『ドラゴン・マガジン年鑑』あれこれ。

 『ドラゴン・マガジン年鑑』が日本語で出た喜びを噛みしめております。
 自分が協力した本が出た喜びだけではなく、英語圏にこういう雑誌があり、これで成立しえている。そうした文化の熱さをパッケージングして日本に紹介できたことが、たまらなく嬉しいのです。
 『ドラゴン・マガジン年鑑』プレビューの紹介をこのブログでさせていただいたことがあります。
http://d.hatena.ne.jp/Thorn/20100521

ドラゴン・マガジン年鑑 (ダンジョンズ&ドラゴンズ第4版サプリメント)

ドラゴン・マガジン年鑑 (ダンジョンズ&ドラゴンズ第4版サプリメント)

 これがどういう本かというと、アメリカで出ている『ダンジョンズ&ドラゴンズ』の専門誌「Dragon」の年鑑ベスト選というわけです。いわばSFのアンソロジーみたいに、D&Dの記事のベストが編まれているということですね。

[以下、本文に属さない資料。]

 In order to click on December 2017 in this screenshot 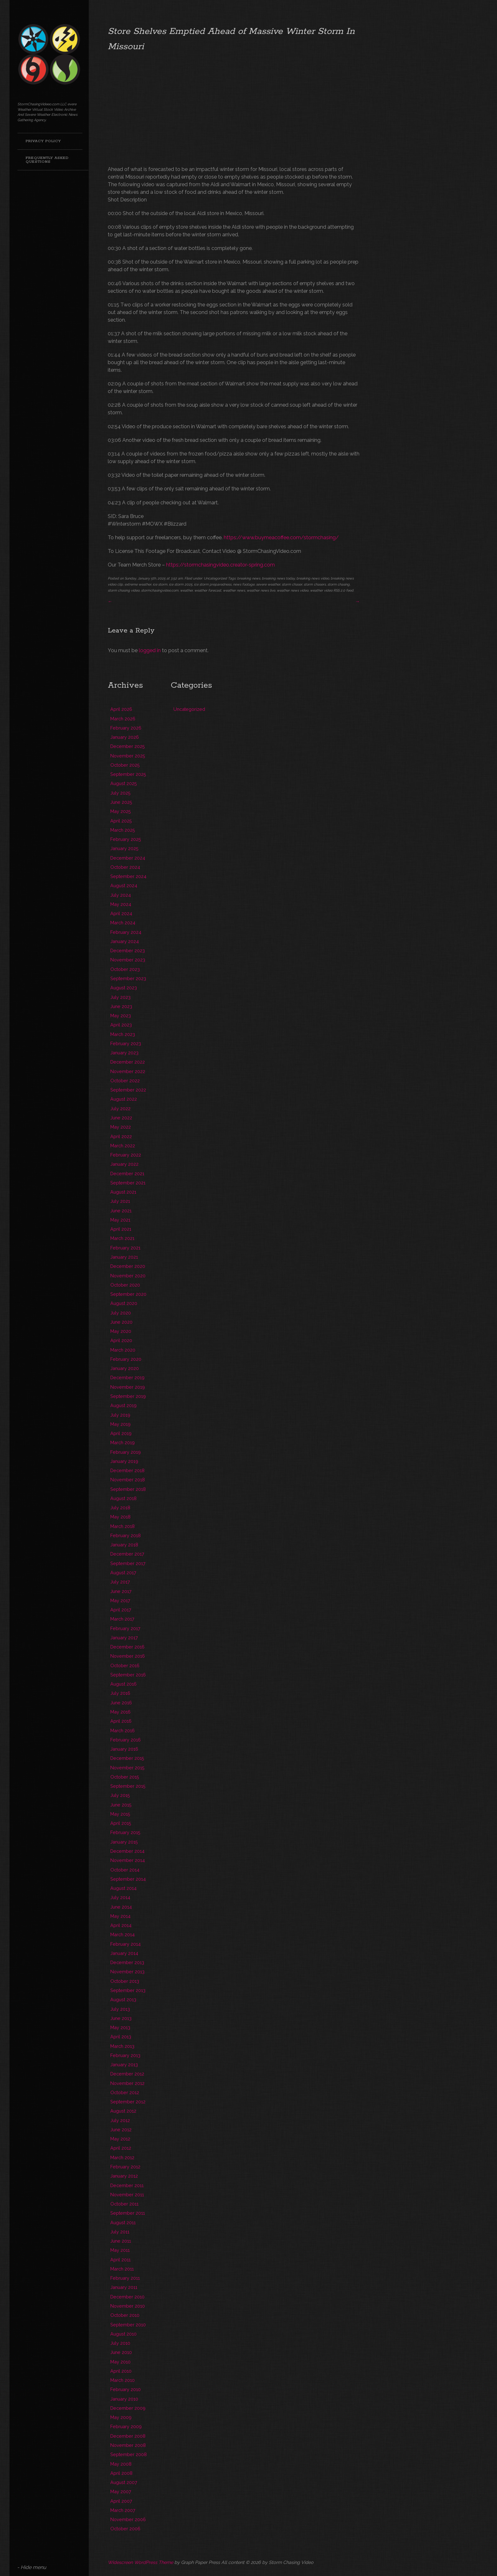, I will do `click(127, 1554)`.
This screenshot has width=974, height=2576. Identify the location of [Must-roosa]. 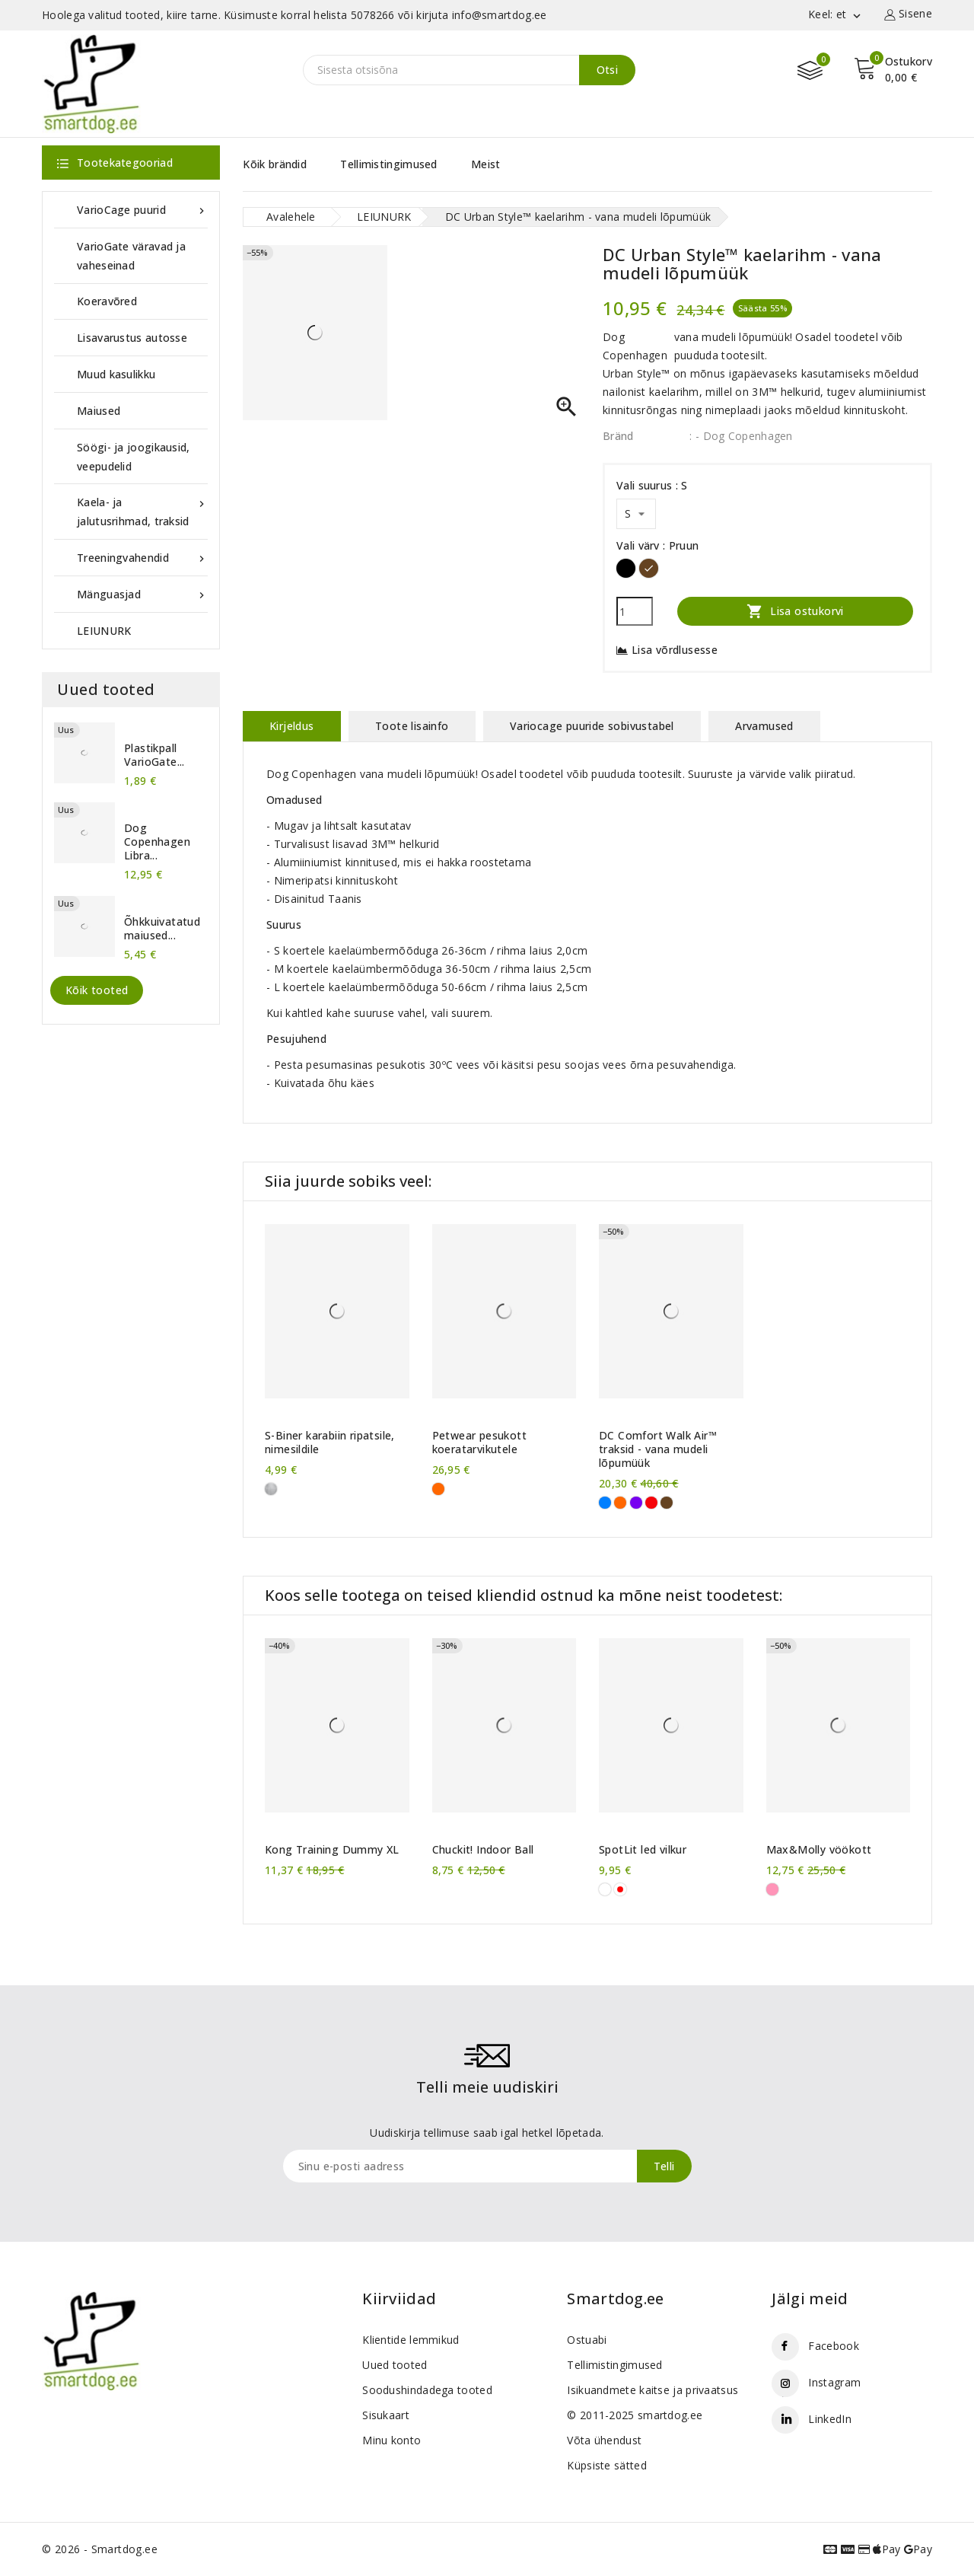
(772, 1889).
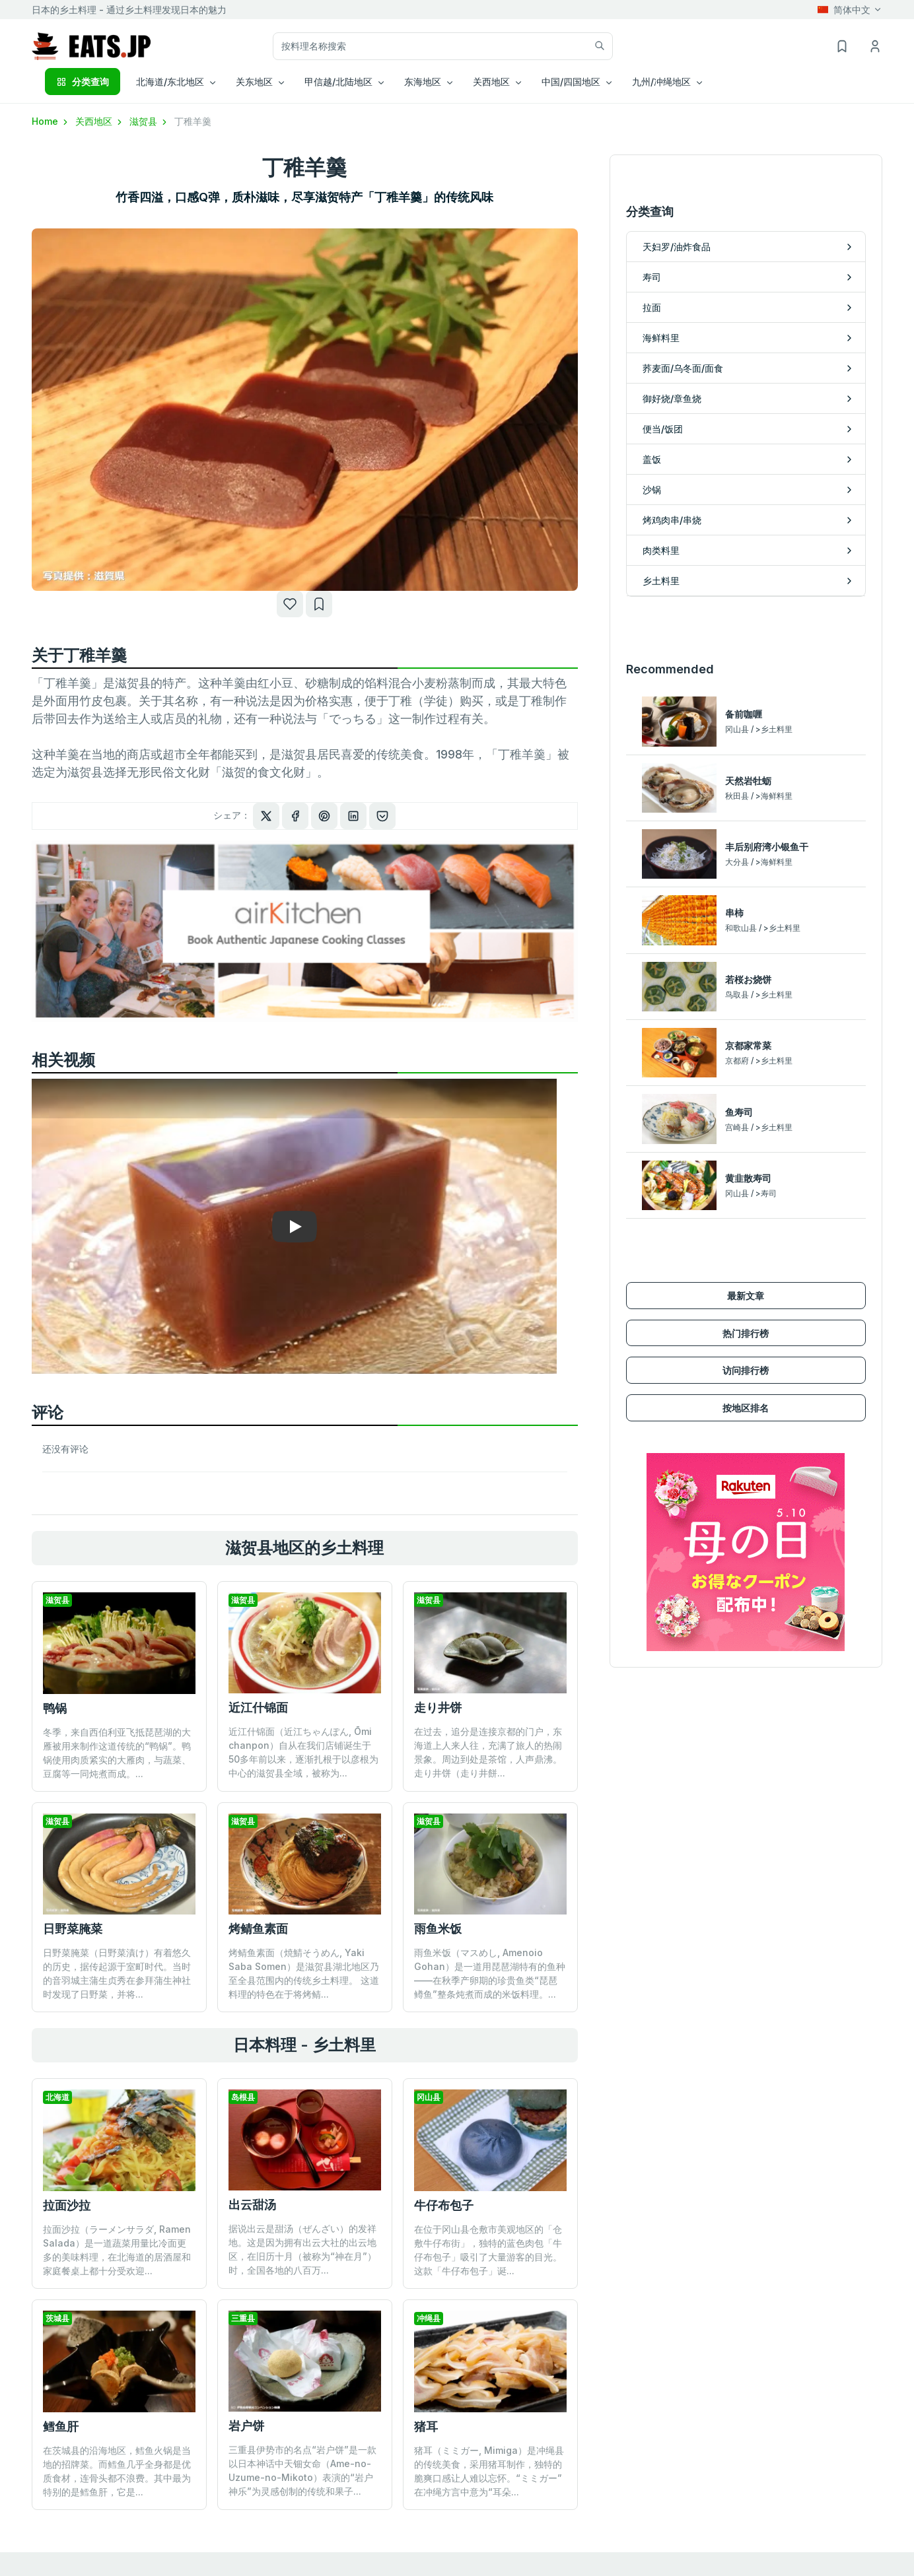  Describe the element at coordinates (117, 2471) in the screenshot. I see `在茨城县的沿海地区，鳕鱼火锅是当地的招牌菜。而鳕鱼几乎全身都是优质食材，连骨头都不浪费。其中最为特别的是鳕鱼肝，它是...` at that location.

「Dragon」は、ずうっと紙媒体で発売されてきた雑誌で、主にルールや設定面のサポートがなされてきた雑誌でした。「Dragon」でしか書かれてこなかった話題も多いんです。痒いところに手が届くサポート記事、知られざる神々の設定、オーバーパワーで驚いてしまう追加ルールの数々など。


 日本ではじめて「Dragon」が訳されたのは、たぶん「オフィシャルD&Dマガジン」創刊号(1988)じゃないかと思います。「Dragon」80号の記事ですね。「成功への五つのカギ 楽しくマスタリングするために」という記事が訳載されました。*1


 「オフィシャルD&Dマガジン」が1991(厳密には92)年に休刊になってから、長らく「Dragon」の記事が日本語で紹介されることはなかったわけです。かつて、AD&Dのゲーマーからは、「Dragon」を購読してこそ真のゲーマーだ、と言われたこともあります(笑)
 それくらい深い内容。


 で、およそ20年のインターバルを経て、ようやく「Dragon」のサポート記事が、日本にお目見えするということなのです。初っぱなのイーグノフは、AD&D時代からの由緒あるノールのデーモン・プリンスですが、その沿革なども語られて興味深いことしきり。


 ただ、最初に紹介された記事が「楽しくマスタリングするために」という記事であるように、「Dragon」のコンセプトは、D&Dというタイトルをお好みのスタイルで愉しむためのさまざまなメニューを取り揃えつつ、他の人がどうやっているのかを見せてくれるすぐれた案でもありました。


 現在の「Dragon」も、たぶんその精神を受け継いでいて、いろいろ面白い試みをやっています。特に、各記事には「舞台裏」として、一種のデザイナーズ・ノートがついています。これがなかなか、おもしろい。先達の成果を、現世代のデザイナーがどうやって活かそうとしているかがわかります。


 『ドラゴン・マガジン年鑑』には、プレビューでもイーノグフ(ノールのデーモン・プリンス)の情報が載っています。ここからどう想像力を膨らませるか。そうした頭の使い方は、実は各あるメディアの中で、RPGがいちばん相性がいいと思います。もちろん敵を置き換えるだけでもいいんです。
 『ウォーハンマー・コンパニオン』の紹介の時に書いた「インデクシングを促す」という要素は、そのまま『ドラゴン・マガジン年鑑』にも当て嵌まります。加えて、同書にはすぐに遊べるシナリオもついてますよ。
http://d.hatena.ne.jp/Thorn/20081121/p2


 なお、『ドラゴン・マガジン年鑑』については吉井徹さんのコミックが最良の紹介かもしれません。余裕があれば、国内Dragon誌紹介総覧つくりたいところですね。
 http://bit.ly/bGgPal

*1:厳密には、エイプリルフールのジョーク・ドラゴンが、「ドラゴン・マガジン」1号に紹介されたことがありますが、訳載ではありませんね。